Using SEC Data, GAO Finds that TARP Recipients Have Subsidiaries in Offshore Tax Havens; Legislation Likely

By James Hamilton, J.D., LL.M.

A new GAO study reveals that an overwhelming majority of the 100 largest U.S. corporations in terms of 2007 revenue reported to the SEC have multiple subsidiaries in offshore tax havens. A number of the companies have received funds under the Emergency Economic Stabilization Act. The report was done at the request of Senators Carl Levin and Byron Dorgan, who have vowed to introduce legislation this year to stop tax haven abuse by companies, financial institutions and hedge funds. Legislation is likely to pass this year given President-elect Obama’s strong pledge to give Treasury the tools it needs to stop the abuse of tax shelters and offshore tax havens.

In the 110th Congress, Senator Levin and then Senator Barack Obama introduced a bill to stop offshore tax haven abuse. The Stop Tax Haven Abuse Act would have allowed U.S. tax and securities law enforcement officials to presume against the validity of transactions involving foreign tax havens identified in the Act. The bill would also have authorized Treasury to take special measures against foreign jurisdictions and financial institutions that impede U.S. tax enforcement.

The bill would also have required hedge funds to know their offshore clients by requiring them to establish anti-money laundering programs under Treasury regulations. The measure would have amended the Securities Exchange Act to impose a penalty for failure to disclose holdings or transactions involving a foreign entity. A companion bill was introduced in the House.

In conducting the study, the GAO used information filed with the SEC to determine where subsidiaries were located. Since the SEC only requires public corporations to report significant subsidiaries, the companies listed in the study could have additional subsidiaries under the SEC radar screen and thus underreported in the study.

While the existence of a subsidiary in a jurisdiction listed as a tax haven does not signify that a corporation established that subsidiary for the purpose of reducing its tax burden, noted the GAO, Treasury takes offshore tax evasion very seriously and has taken strong administrative and regulatory steps to address the problem.

GAO was unable to find a universal definition for a tax haven or an agreed-upon list of jurisdictions that should be considered tax havens.
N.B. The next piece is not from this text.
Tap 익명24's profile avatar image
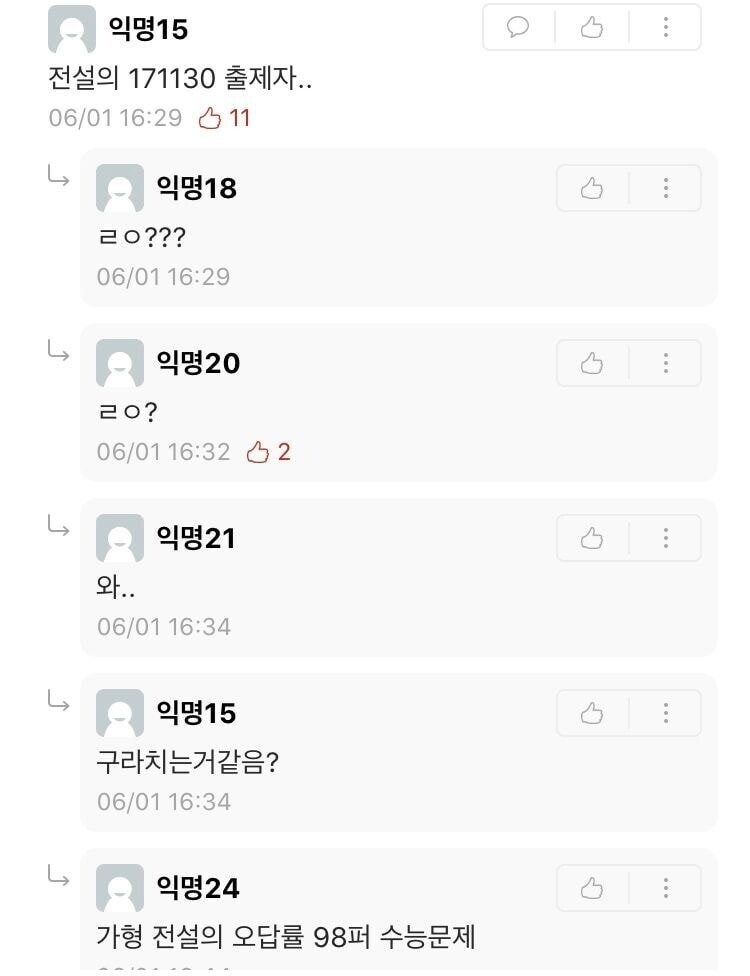 point(120,887)
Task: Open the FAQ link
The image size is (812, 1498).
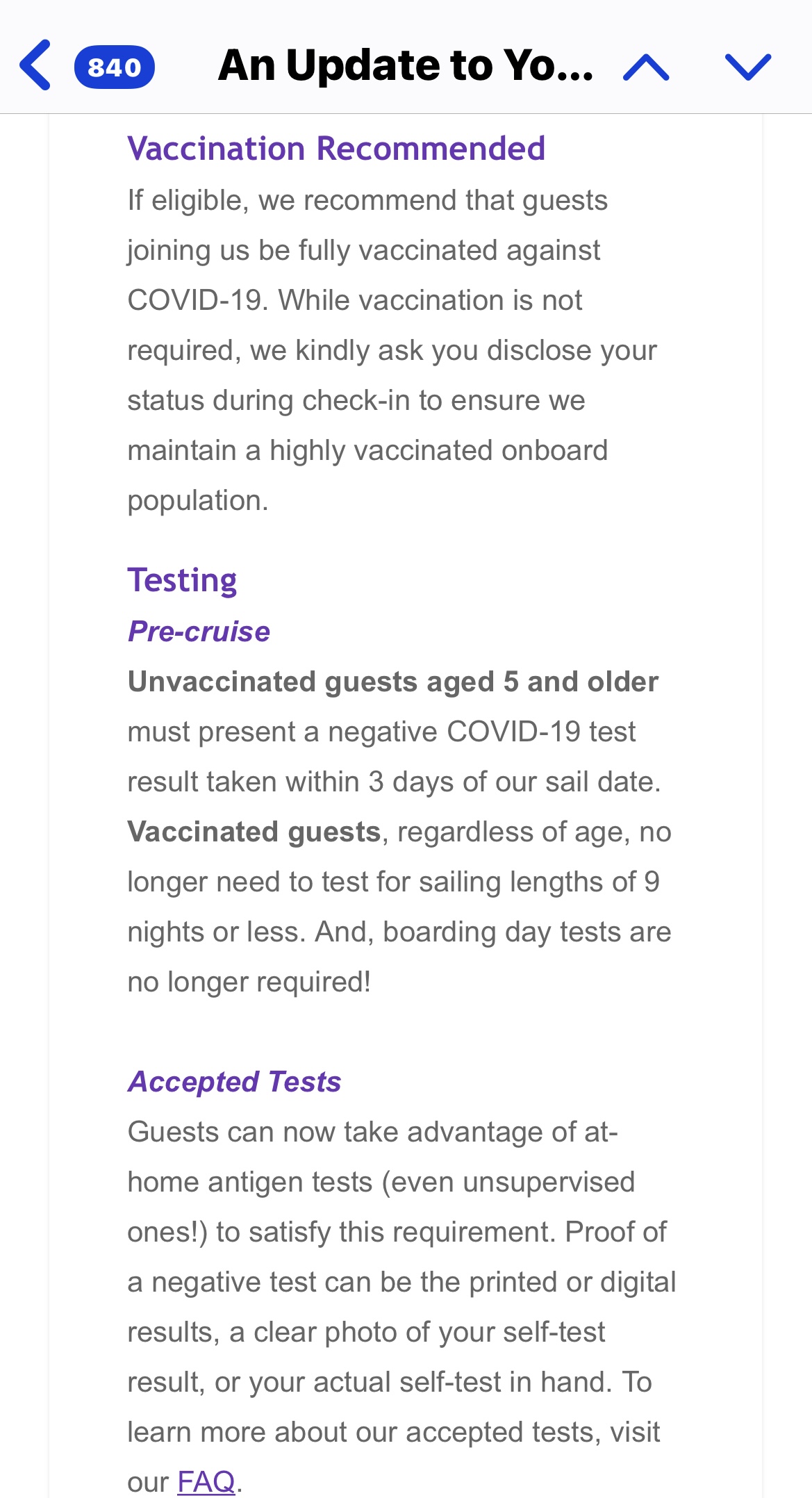Action: pos(206,1481)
However, there is a consensus on the characteristics used to define and identify tax havens, including: no or nominal taxes; lack of effective exchange of tax information with US and other tax authorities; lack of transparency in the operation of legislative, legal, or administrative provisions; no requirement for a substantive local presence; and self-promotion as an offshore financial center.

The GAO used Form 10-K and Exhibit 21, which are included in the SEC’s EDGAR database to determine the locations of corporate subsidiaries based on the latest filings with the SEC. Since the principal executive officers, the principal financial officers, and a majority of the board of directors must sign the form filed with the SEC that includes the subsidiaries, GAO did not take additional steps to verify the accuracy of information found in EDGAR. Also, since the SEC only requires public corporations to report their significant subsidiaries, GAO was only able to identify the subset of corporate subsidiaries meeting the definition of significant subsidiary. The SEC considers a subsidiary to be significant if, among other things, the parent corporation’s and its other subsidiaries’ investments in the subsidiary exceed 10 percent of the consolidated total assets of the parent corporation and its subsidiaries.